Bismillahir Rahmanir Raheem' الرَّحِيْمِ الرَّحْمٰنِ اللهِ بِسْمِ

Tahir Khan, barrister, provides some useful legal and practical guidance on Islamic mahr/dower and its validity and recognition under English Law, together with some of the challenges and difficulties that face practitioners when confronted with such matters.

 

Introduction

An Un-Islamic Practice: Dowry

Just for the purposes of clarification dower is a practice which has never been sanctioned by Islam and is greatly on the increase among the Muslims of India and Pakistan. The custom of dowry has its origin in the Hindu tradition. Hindus did not give their daughters any share of the family property. Instead, they were given dowries on their marriage, as a measure of compensation, in the form of household utilities.

Mahr / Dower

Mahr is an Arabic word meaning dower. Besides mahr, sadaq, nahlah, ajr, and faridah are other Arabic terms used in the Quran and hadiths to mean dower or bridal due. Dower is a benefit given by a man to a woman when they marry. It is the woman's legal right to receive it and it is specified during the marriage contract or after its conclusion. It does not have to be mentioned in the Nikkah for the Nikkah to be valid, but it must be paid regardless. It is an obligation required of men that is specified in the Qur'an, the Sunnah and ima' (the consensus of mujtahids).

The Quran states: Give to the women (whom you marry) their bridal-due (mahr) willingly and for good (i.e., without expecting a return); however, if of their own accord they remit any part of it to you, then you are welcome to enjoy it gladly. The Prophet (PBUH) always paid the dower (bridal due) to his wives before consummating his marriages and due to the abundance of evidence concerning the dower, mujtahids came to a consensus about its legality. Rather than being a mere gift, the payment of the dower symbolises the husband’s resoluteness in marriage, his love and respect towards his wife, his willingness to take care of her and his commitment to the financial responsibilities, entailed in becoming a family.

Mahr or dower as is usually translated as either a sum of money or other form of property to which the wife becomes entitled by marriage.
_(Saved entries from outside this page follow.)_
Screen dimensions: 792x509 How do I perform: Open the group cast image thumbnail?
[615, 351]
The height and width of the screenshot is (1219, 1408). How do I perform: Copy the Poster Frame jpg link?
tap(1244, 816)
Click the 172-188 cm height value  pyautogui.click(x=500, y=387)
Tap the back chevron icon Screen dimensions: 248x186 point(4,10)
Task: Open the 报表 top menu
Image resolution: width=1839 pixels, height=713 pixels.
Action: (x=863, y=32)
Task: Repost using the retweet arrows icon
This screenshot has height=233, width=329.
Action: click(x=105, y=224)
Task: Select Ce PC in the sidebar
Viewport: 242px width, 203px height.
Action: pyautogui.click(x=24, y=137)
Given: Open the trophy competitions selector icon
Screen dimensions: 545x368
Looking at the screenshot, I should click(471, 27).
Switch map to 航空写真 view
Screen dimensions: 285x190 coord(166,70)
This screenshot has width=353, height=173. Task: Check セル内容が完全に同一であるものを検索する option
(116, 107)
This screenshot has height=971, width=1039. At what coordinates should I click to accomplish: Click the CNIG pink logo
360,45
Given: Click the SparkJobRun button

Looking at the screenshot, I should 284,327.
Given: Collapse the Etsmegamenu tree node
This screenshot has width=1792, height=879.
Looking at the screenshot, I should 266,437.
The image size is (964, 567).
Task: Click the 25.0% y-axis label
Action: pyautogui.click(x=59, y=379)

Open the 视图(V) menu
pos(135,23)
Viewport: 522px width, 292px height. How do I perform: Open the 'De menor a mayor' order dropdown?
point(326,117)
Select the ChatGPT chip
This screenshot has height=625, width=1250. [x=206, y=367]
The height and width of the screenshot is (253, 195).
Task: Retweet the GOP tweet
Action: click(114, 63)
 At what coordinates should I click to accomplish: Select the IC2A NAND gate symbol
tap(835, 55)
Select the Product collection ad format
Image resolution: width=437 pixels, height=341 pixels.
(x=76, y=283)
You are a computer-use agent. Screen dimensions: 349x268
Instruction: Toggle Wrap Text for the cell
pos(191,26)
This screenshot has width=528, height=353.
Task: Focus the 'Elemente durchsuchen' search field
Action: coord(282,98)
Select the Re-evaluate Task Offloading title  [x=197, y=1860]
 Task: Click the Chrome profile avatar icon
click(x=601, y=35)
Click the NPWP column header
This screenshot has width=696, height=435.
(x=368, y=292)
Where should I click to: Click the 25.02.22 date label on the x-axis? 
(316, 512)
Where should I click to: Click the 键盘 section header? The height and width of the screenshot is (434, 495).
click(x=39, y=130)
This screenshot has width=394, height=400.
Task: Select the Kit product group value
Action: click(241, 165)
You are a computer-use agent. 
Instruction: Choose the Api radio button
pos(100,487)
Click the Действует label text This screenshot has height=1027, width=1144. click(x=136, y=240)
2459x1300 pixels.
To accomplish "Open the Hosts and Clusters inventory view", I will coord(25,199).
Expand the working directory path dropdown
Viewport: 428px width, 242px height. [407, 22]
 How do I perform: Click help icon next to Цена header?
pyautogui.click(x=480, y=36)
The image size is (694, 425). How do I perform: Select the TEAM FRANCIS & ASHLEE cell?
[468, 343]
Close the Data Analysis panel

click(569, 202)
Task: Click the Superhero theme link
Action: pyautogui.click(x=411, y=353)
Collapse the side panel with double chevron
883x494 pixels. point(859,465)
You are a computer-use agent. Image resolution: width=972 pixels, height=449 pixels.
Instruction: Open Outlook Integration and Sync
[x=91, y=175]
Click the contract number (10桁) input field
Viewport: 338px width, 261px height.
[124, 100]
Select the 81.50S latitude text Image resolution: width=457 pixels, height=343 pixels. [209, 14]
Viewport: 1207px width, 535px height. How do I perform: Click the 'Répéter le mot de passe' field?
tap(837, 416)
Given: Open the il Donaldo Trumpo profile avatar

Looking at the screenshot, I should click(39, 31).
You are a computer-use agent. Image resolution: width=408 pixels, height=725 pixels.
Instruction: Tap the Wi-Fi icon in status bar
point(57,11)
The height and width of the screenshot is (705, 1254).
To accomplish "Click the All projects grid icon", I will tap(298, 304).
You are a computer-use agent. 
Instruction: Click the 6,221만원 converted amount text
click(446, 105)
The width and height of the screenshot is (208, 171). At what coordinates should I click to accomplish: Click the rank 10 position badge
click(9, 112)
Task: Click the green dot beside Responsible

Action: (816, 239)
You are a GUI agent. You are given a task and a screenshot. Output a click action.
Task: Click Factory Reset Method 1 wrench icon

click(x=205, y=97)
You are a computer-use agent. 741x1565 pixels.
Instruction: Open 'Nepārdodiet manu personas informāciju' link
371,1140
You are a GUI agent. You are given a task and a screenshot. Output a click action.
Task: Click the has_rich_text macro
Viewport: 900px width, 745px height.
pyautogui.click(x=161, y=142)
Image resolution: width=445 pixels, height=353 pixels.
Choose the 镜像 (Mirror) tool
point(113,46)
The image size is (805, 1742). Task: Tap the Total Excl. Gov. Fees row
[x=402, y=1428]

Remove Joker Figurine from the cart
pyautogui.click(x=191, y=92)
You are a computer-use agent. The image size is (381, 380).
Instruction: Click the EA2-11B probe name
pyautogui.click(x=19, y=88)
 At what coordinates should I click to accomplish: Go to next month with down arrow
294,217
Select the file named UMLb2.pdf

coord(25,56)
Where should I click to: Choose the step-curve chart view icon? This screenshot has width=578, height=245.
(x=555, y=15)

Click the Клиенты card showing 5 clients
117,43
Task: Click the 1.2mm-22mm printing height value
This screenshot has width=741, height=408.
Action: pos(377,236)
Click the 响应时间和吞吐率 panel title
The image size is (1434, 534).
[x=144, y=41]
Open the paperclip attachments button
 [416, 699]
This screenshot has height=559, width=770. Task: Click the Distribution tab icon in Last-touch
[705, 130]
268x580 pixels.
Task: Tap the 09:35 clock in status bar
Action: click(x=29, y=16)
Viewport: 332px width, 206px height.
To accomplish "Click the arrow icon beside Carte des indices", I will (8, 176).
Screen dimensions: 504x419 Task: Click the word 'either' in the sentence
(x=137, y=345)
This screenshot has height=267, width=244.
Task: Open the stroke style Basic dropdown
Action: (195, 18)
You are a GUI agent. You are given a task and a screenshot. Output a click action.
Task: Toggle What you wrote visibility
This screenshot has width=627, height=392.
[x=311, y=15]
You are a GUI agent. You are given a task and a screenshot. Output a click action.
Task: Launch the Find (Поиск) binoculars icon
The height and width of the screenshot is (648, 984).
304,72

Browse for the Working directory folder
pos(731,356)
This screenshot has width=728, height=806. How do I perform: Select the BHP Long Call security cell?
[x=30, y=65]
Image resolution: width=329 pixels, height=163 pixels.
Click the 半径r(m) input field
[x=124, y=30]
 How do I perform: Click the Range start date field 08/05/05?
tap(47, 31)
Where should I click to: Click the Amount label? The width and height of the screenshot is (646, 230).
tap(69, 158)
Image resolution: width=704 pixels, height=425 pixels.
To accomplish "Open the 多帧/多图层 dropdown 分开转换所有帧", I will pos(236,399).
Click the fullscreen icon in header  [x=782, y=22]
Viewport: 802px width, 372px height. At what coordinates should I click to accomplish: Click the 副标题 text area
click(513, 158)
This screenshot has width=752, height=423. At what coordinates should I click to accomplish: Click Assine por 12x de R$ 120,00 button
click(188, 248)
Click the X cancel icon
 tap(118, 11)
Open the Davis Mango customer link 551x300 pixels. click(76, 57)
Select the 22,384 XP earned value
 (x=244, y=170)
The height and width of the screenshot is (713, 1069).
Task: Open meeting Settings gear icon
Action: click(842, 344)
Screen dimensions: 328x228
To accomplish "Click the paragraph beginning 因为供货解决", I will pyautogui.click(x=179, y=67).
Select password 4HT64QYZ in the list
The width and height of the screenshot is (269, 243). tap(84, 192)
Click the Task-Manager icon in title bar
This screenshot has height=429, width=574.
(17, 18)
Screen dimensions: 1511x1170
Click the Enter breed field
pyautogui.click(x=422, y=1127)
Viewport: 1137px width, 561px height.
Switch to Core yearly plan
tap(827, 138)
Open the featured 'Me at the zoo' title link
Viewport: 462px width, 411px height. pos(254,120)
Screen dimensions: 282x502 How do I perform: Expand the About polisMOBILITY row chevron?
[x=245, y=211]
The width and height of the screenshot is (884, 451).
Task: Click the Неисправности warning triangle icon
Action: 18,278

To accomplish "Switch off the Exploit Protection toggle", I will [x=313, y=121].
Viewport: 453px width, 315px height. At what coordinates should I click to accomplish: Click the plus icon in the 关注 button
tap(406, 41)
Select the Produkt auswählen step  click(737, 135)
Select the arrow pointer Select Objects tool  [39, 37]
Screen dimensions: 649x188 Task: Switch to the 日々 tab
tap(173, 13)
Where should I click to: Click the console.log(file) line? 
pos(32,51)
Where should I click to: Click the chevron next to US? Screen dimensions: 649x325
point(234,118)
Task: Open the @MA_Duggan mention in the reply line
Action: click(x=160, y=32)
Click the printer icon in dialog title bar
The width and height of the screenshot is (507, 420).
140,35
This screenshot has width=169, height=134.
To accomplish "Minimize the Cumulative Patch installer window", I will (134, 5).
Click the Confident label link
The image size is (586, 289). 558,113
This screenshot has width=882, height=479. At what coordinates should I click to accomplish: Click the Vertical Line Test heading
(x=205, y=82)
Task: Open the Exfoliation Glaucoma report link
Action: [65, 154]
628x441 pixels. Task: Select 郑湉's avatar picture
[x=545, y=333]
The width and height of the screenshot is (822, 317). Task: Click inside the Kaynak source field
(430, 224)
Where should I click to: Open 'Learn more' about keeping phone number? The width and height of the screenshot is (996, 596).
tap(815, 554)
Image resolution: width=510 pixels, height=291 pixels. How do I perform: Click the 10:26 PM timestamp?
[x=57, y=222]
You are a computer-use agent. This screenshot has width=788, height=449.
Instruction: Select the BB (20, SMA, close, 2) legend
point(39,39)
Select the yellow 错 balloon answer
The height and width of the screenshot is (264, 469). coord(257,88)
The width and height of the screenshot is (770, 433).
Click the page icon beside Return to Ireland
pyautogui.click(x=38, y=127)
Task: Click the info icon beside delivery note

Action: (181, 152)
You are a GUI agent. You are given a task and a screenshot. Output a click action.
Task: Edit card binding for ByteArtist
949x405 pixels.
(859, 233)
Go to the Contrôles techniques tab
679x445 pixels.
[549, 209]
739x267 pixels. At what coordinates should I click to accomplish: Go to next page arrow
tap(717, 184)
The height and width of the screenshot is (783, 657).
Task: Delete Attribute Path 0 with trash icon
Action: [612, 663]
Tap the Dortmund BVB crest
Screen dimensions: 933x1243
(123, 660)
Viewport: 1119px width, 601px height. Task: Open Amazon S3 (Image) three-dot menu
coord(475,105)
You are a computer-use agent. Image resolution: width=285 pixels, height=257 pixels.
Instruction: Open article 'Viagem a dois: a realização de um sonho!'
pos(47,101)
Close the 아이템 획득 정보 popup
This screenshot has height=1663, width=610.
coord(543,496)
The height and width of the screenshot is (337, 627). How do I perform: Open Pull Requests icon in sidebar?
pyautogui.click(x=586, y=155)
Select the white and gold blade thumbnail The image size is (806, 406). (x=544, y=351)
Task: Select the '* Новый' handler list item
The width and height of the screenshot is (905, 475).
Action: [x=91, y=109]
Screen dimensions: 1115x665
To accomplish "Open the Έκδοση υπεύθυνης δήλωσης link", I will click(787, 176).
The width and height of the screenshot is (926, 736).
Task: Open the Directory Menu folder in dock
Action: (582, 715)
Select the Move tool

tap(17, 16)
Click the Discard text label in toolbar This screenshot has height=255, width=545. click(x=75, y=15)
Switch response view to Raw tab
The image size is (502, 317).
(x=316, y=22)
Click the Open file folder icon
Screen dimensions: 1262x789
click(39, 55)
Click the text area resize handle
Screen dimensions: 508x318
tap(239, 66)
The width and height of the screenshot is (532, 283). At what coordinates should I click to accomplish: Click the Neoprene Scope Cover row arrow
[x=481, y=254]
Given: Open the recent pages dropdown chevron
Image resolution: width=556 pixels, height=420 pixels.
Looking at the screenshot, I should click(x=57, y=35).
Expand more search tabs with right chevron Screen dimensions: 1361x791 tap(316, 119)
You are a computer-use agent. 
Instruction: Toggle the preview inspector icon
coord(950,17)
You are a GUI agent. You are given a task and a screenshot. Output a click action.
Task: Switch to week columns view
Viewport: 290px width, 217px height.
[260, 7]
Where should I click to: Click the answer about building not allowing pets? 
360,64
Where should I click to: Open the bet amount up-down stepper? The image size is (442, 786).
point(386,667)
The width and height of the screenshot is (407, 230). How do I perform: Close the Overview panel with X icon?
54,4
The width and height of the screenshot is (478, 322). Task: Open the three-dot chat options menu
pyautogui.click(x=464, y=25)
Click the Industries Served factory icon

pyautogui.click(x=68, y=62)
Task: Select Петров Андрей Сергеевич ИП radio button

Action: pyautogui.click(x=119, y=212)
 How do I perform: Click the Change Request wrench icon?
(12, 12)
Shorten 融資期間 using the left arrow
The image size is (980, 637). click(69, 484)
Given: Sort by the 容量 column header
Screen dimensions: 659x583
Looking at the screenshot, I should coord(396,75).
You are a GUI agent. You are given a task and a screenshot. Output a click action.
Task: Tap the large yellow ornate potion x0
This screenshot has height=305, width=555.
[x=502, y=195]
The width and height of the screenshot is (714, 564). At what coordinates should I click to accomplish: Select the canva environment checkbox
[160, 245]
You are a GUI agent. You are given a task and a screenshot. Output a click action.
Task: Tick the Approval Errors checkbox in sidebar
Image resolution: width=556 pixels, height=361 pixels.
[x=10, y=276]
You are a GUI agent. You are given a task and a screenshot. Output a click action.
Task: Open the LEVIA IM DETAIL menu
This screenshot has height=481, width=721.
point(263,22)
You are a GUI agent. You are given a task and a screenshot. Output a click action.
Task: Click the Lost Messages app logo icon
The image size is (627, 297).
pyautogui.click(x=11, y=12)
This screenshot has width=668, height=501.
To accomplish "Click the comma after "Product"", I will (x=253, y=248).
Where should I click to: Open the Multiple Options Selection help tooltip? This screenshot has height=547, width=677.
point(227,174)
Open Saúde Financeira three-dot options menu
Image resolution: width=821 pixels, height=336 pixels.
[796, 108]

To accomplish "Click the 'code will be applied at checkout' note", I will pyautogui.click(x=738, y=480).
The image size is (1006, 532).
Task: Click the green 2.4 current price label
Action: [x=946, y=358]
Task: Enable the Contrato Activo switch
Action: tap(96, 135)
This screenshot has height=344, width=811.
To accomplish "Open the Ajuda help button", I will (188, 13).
It is not a consideration proceeding from the husband for the contract of marriage, but it is an obligation imposed by the law on the husband as a mark of respect for the wife as is evident from the fact that the non-specification of dower at the time of marriage does not affect the validity of the marriage. She or her guardian may stipulate at the time of marriage for any sum, however, large as dower. If no sum has been specified, she is entitled to her proper dower (mahru’l – mithl), that is the dower which is customarily fixed for the females of her family.

The wife's right to dower becomes complete on the consummation of marriage either in fact or what the law regards as such, namely, by valid retirement or on the death either of the husband or the wife. In case of dissolution of marriage by the husband or of separation for some cause imputable to the husband before there has been consummation or valid retirement, the wife becomes entitled to half the specified dower and if no dower has been specified to a present called muta't wain. In case the separation was due to some cause attributable to the wife herself, she will not be entitled to any dower or present if there has been no consummation of the marriage. If a marriage has been annulled on the grounds of invalidity, the wife will not be entitled to more than her proper dower. Having regard to the time when it becomes payable, dower may be mua'jal (Joes), that is, immediately eligible or prompt, or muajjal (Jay'), that is, deferred. Whether a dower should be entirely or in part eligible or deferred depends on the contract of the parties and in the absence of any contract, on the custom of the country. Even during the subsistence of the marriage, the wife is entitled to demand so much of her dower as is eligible, but she is not entitled during the continuance of the marriage to demand the deferred portion of the dower.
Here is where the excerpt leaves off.